A classic noir, Kubrick’s third feature revels in the genre’s striking aesthetics, with masterful tracking shots and use of lighting. The characters, George in particular, often appear behind bars, with the shadows in some scenes cast by an iron bedstead – what should have been an object of domestic bliss now a stand-in for George’s unhappy fate. The motif is repeated in a fabulously grim scene, where our characters find themselves trapped, enclosed by bars of light and dark, their fate sealed. The allegories – they are all pieces of a puzzle, pawns on a chessboard – are not always subtle, but they are evocative.

Although Johnny’s meticulous planning pays off, Sherry’s intervention means that there is no chance of a ‘happy’ ending, only a senseless, violent outcome. The very human weaknesses of envy and ego play their part in everyone’s downfall, but, Johnny, in the end, is also a victim of sheer bad luck, the unpredictable and unforeseen. As Sherry says, in the moment when her own fate has been decided for her, it’s ‘a bad joke without a punchline’.

Sarah Cronin

The Killing is released in a double feature Blu-ray edition by Arrow Video, together with Kurbrick’s second feature, Killer’s Kiss (1955).

Room 237

Room 237 (The Shining)

Format: Cinema

Dates: 26 October 2012

Venues: Key cities

Distributor: Metrodome

Director: Rodney Archer

USA 2012

102 mins

Subtitled ‘Being an inquiry into The Shining in 9 parts’, Rodney Ascher’s diverting documentary features a group of obsessives ranging from eccentric to out-and-out whacky expounding upon their theories about the Stanley Kubrick film in voice-over. Those are illustrated by an artfully assembled montage of graphics and manipulated clips from the film, together with well-chosen odds and sods from Western cinema in general and Kubrick’s oeuvre in particular, in a manner reminiscent of Adam Curtis’s work. Ascher does his damnedest to make it visually and aurally interesting, and lets his chosen voices speak without judgement.

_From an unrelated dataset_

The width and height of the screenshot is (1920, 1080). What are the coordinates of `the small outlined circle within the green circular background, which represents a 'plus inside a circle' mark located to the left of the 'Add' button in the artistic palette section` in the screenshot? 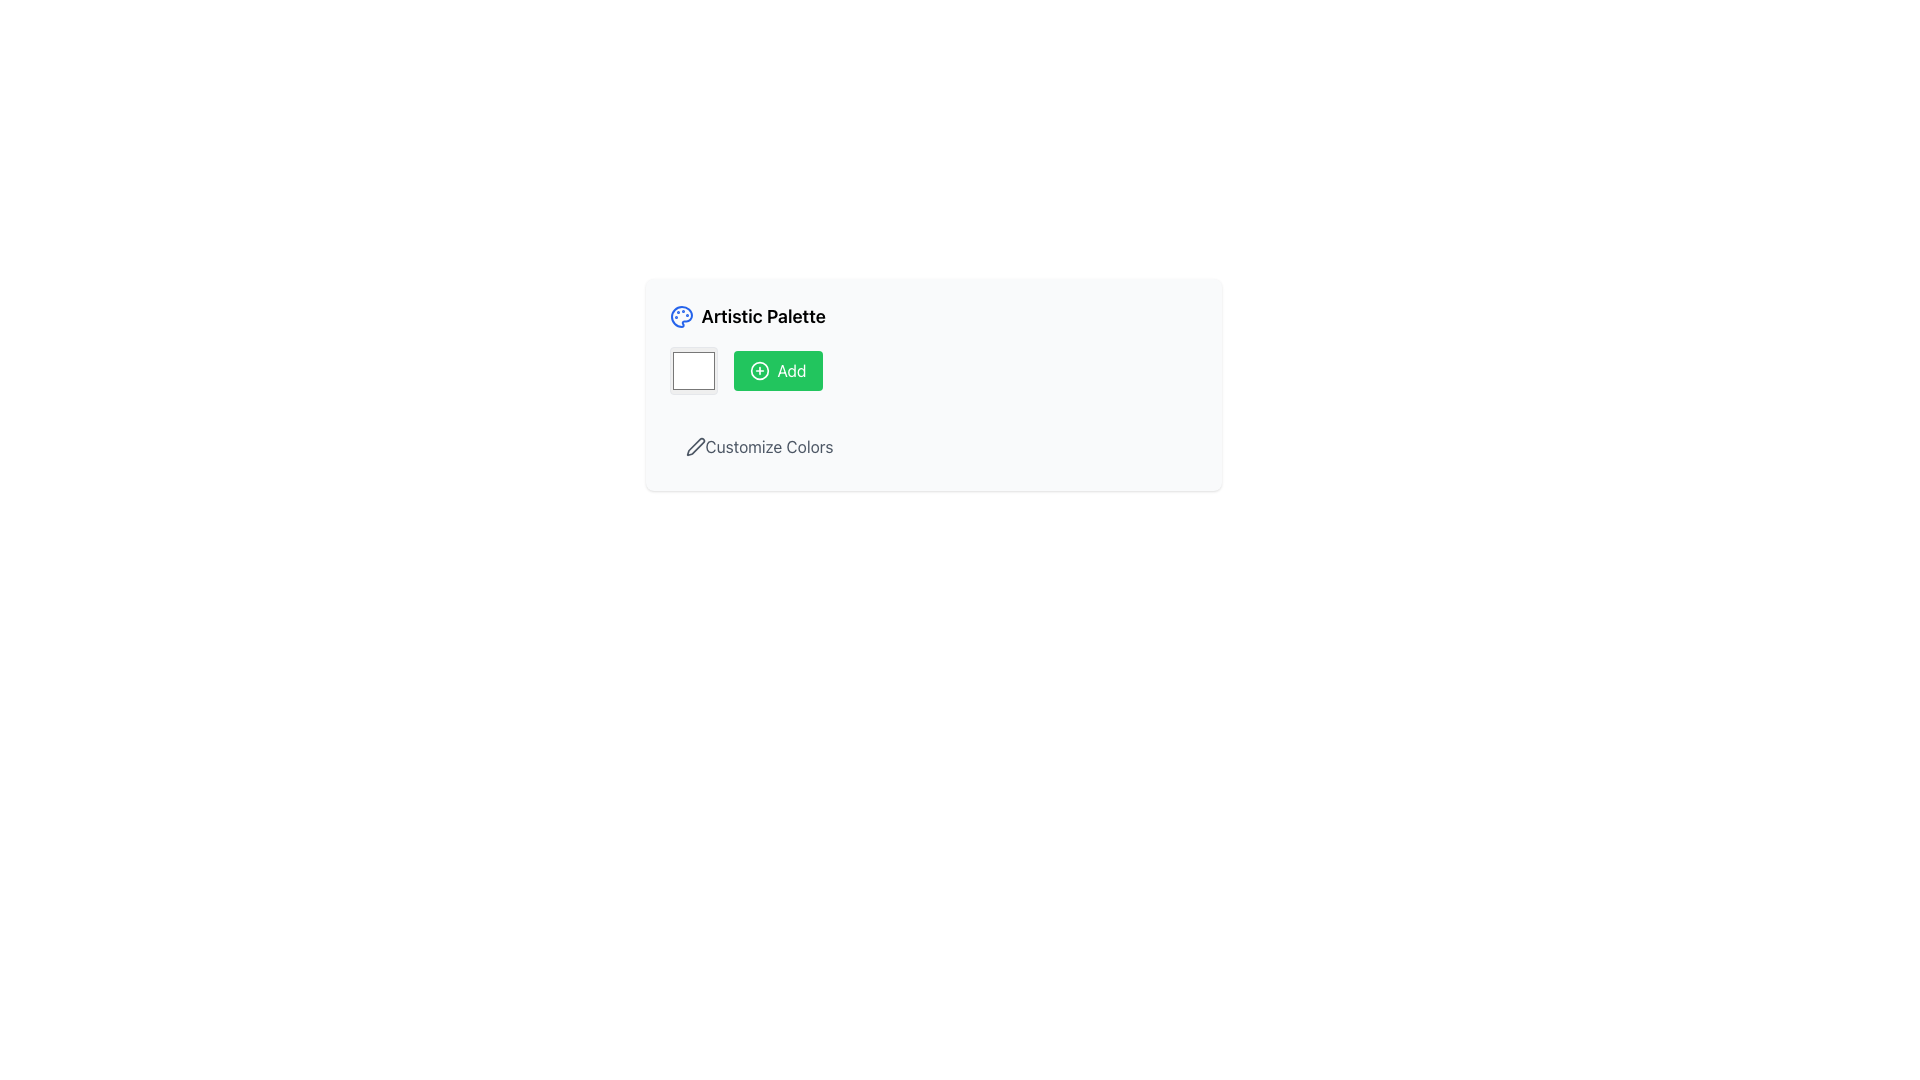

Most of the speakers were disappointed by their first encounter with the film, but went back to it on VHS, on DVD, on Blu-ray, watching it over and over, convinced that a cinematic master with an IQ of 200 couldn’t just produce an overly mannered misfire, no, there had to be more to it than that. They started to map the geography of the Overlook hotel, read the posters, props and set decoration for clues, and assume that continuity errors must be there for a reason. The result suggests that what The Shining was really about was, well, take your pick: the Holocaust, Greek myth, American ‘Manifest Destiny’ and the genocide of the native population, and, my personal favourite, Kubrick apologising for his part in the faking of the moon landings by Apollo 11. This is Great Movie Mistakes as seen by people who don’t believe in mistake, chance or coincidence, and how much you enjoy it is going to be dependent upon how long you’re prepared to indulge their company – 102 minutes is a stretch.

But it says something about the reputation of the man and his cinema that this film, and doubtless hours more like it could be made. I can happily believe that he read the book Subliminal Seduction about hidden messages in advertising and interviewed Madison Avenue executives about how they worked. Maybe some of the weirdness in The Shining was the result. Who knows? But in his massively extensive research and attention to detail, the Kubrick of legend was just as obsessive as any of the contributors to this film. If, y’know, slightly more hinged.

As one of the unseen says at one point, ‘Kubrick is thinking about the implications of everything that exists!’